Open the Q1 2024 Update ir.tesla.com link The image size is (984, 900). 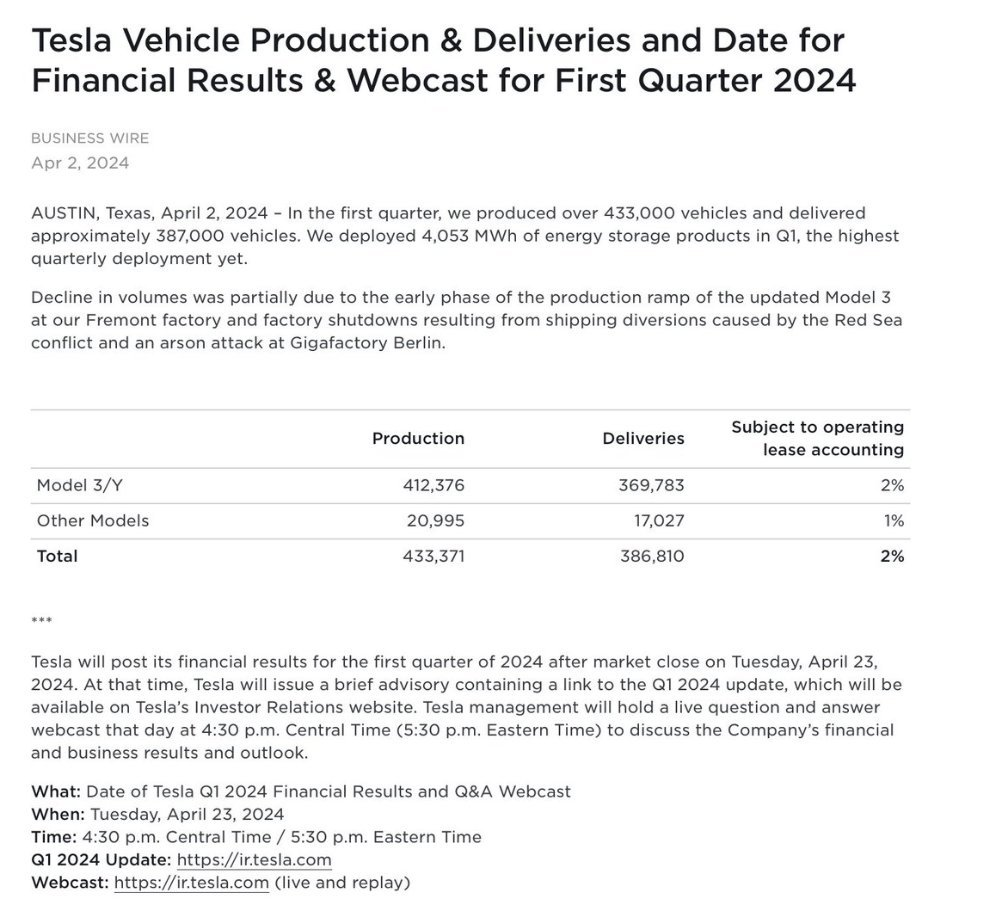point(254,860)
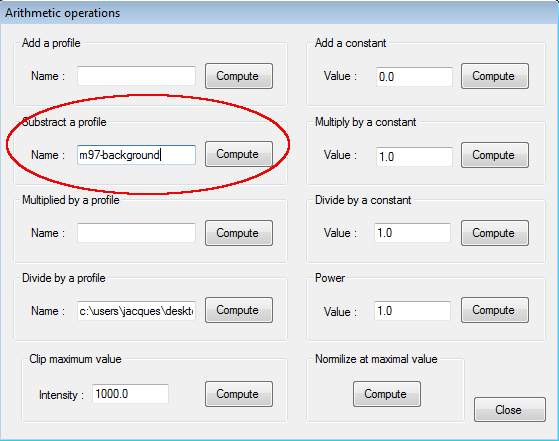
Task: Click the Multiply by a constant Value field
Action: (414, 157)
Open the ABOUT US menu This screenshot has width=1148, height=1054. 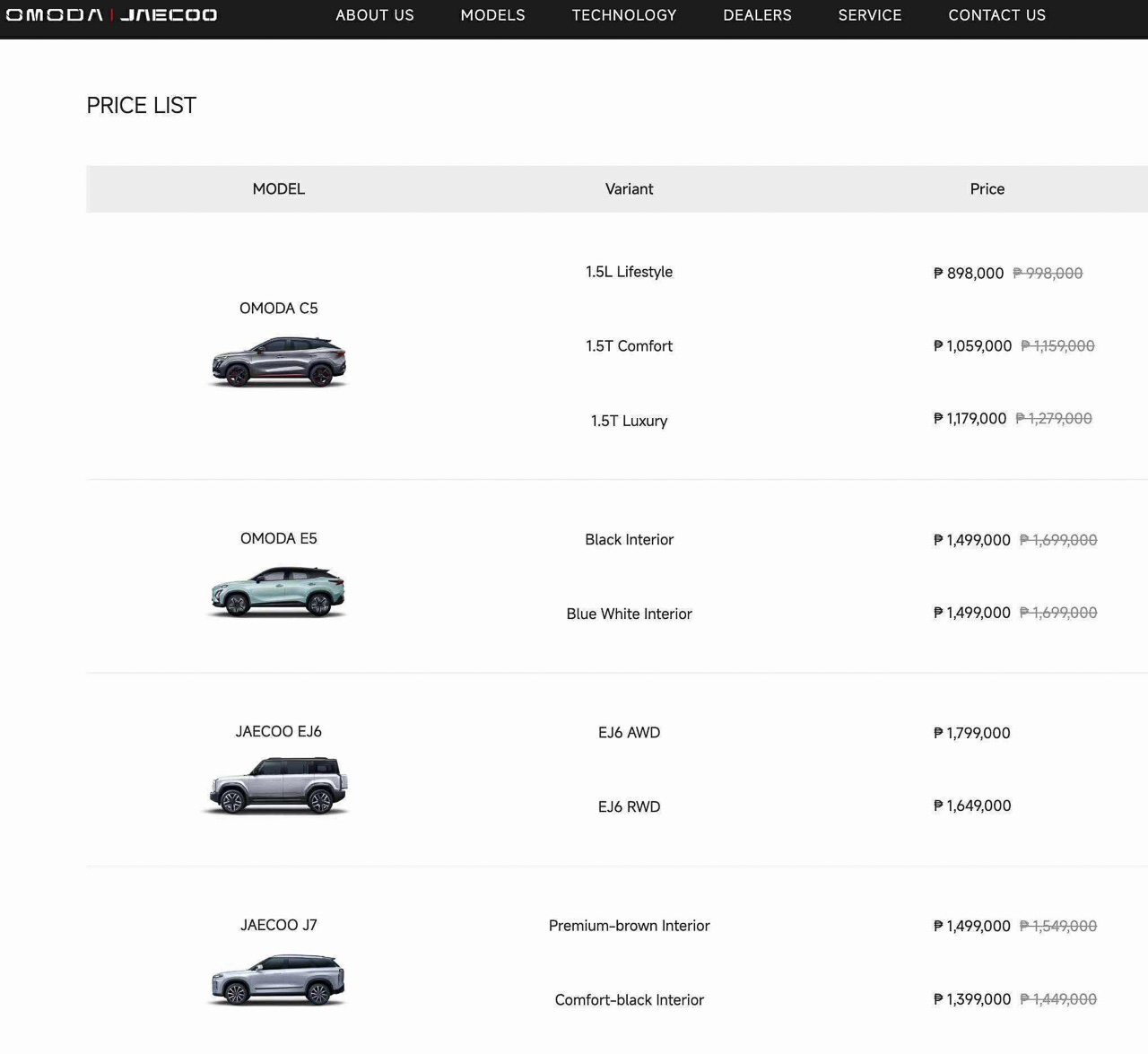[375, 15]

* * *

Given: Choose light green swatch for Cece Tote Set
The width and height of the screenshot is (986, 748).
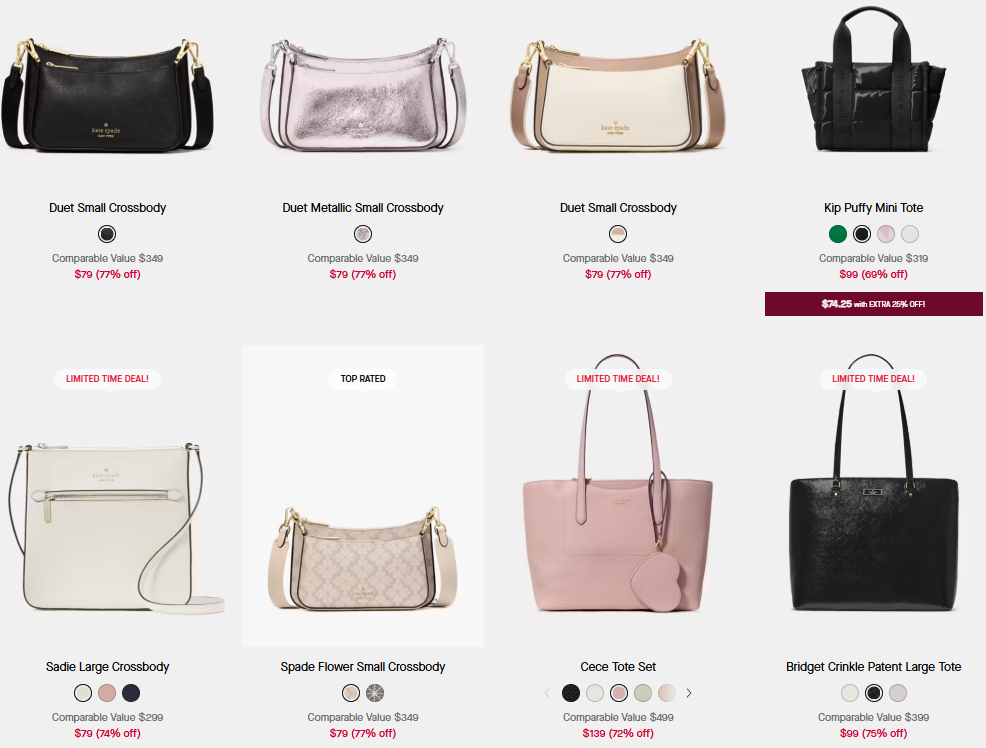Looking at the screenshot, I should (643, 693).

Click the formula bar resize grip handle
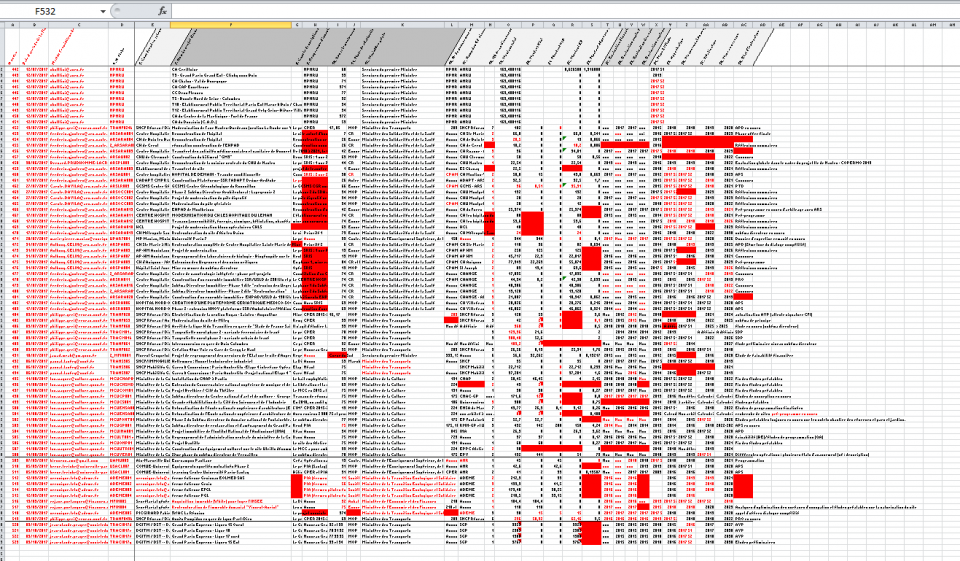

» WHAT IS REQUIRED: Reproduce exactly, with no pictures, the lines above from the one holding "Given: Choose light" to the one holding "Click the formula bar resize grip handle", inclusive.

» YOUR SOLUTION:
Given: Choose light green swatch for Cece Tote Set
The width and height of the screenshot is (986, 748).
Looking at the screenshot, I should (643, 693).

Click the formula bar resize grip handle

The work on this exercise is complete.